What is needed → Every entry that appears below is to be output exactly.
##### Dataset #####
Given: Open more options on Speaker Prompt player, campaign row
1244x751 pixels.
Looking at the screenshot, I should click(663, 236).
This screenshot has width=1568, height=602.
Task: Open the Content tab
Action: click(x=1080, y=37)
#####
Result of the exercise →
Given: Open more options on Speaker Prompt player, campaign row
1244x751 pixels.
Looking at the screenshot, I should click(663, 236).
This screenshot has width=1568, height=602.
Task: Open the Content tab
Action: click(x=1080, y=37)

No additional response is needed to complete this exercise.